NIHR partners with AstraZeneca on asthma study

by | 12th Dec 2016 | News

The National Institute for Health Research and AstraZeneca have formed a new partnership aiming to progress "crucial research" in respiratory disease.

The National Institute for Health Research (NIHR) and AstraZeneca have formed a new partnership aiming to progress “crucial research” in respiratory disease.

Under the collaboration, the NIHR Translational Research Partnership in inflammatory respiratory disease and AstraZeneca are carrying out a study testing the effect of the drugmaker’s injectable biologic tralokinumab on severe, uncontrolled asthma which is driven by IL-13 inflammation.

Tralokinumab is a human monoclonal antibody that works by specifically blocking the effects of the signalling protein IL-13 that is a key in the development of asthmatic disease.

The precision medicine study aims to understand the mechanisms behind the disease to help determine which patients might respond best to treatment. As such, the researchers are looking at how the drug works by observing its impact on inflammatory cells and the changes in the structure of the airway, using lung function tests and CT scans.

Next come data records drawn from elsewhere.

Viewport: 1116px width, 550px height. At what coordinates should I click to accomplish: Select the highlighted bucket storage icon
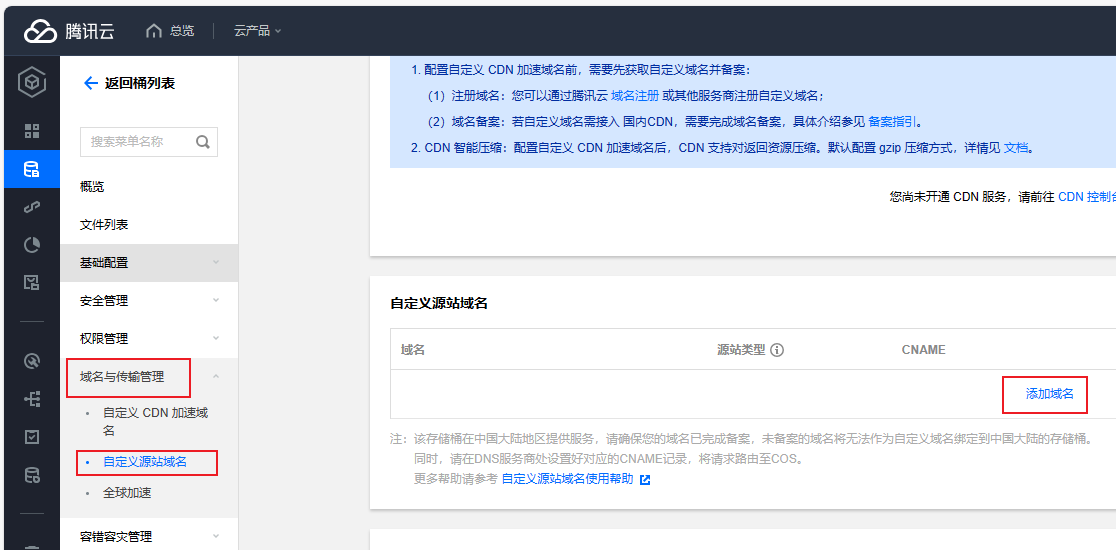(31, 169)
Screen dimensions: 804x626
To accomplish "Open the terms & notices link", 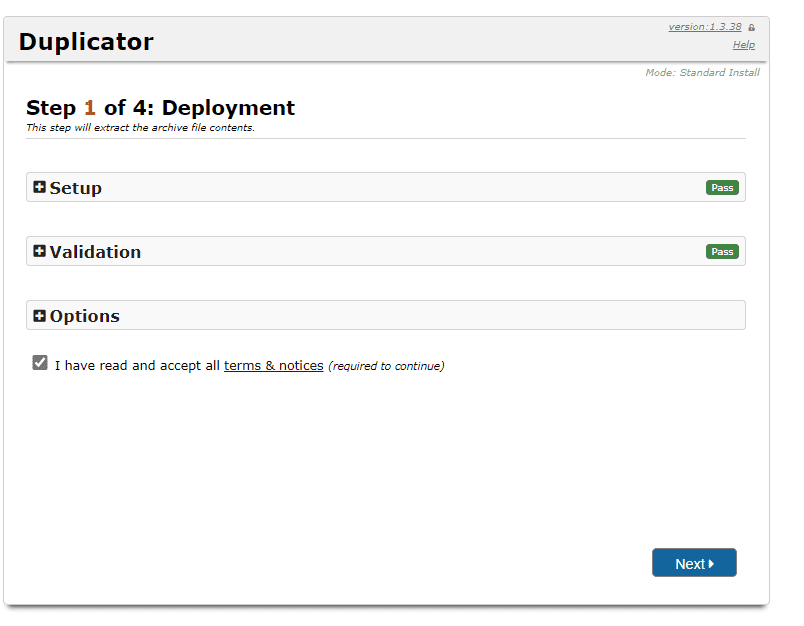I will point(273,365).

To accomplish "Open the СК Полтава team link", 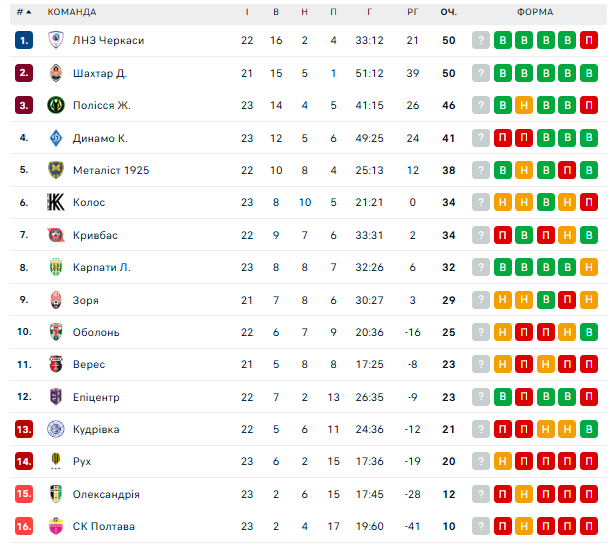I will [x=104, y=526].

The NHS spends more than £1 billion a year on asthma treatments alone, and the figures are rising, the NIHR notes. Targeting therapies to patients who will most likely respond will increase their cost-effectiveness, as well as save those unlikely to benefit from having to take them.

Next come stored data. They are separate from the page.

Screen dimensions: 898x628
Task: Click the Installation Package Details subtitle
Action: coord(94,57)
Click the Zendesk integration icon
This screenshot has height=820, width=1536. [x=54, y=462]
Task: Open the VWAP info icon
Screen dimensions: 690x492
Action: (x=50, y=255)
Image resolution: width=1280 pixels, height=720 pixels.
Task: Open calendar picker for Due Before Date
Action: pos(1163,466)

“We are all aware that drug development is incredibly expensive, and so we welcome precision medicine which has the potential to reduce development costs by identifying patients who are likely to more benefit from experimental therapies,” commented Mark Samuels, MD of the Office for Clinical Research Infrastructure (NOCRI).

“The NIHR’s Translational Research Partnership in inflammatory respiratory disease was established to bring together the UK’s leading academic and clinical centres for experimental medicine and translational research into a ready-formed partnership of Universities and NHS hospitals. And this partnership with AstraZeneca is an exciting step forward to tackle asthma, which affects so many people.”